Records for the task.
___

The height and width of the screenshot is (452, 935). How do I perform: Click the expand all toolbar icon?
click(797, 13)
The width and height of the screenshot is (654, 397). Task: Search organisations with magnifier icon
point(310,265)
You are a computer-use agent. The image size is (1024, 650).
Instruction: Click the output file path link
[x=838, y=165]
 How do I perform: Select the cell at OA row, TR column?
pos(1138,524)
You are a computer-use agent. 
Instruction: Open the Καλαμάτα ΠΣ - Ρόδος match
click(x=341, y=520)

___

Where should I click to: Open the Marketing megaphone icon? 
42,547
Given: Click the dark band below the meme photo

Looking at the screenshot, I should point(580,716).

___

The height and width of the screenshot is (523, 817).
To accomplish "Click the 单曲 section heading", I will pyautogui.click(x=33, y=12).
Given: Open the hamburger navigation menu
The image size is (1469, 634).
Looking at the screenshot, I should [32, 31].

___

To do. Given the records above, return exactly the lines starting at the line containing "The height and width of the screenshot is (452, 935)." and ending at the line containing "You are a computer-use agent. The", including both.

Completed exercise.
The height and width of the screenshot is (452, 935). How do I perform: Click the expand all toolbar icon?
click(797, 13)
The width and height of the screenshot is (654, 397). Task: Search organisations with magnifier icon
point(310,265)
You are a computer-use agent. The image size is (1024, 650).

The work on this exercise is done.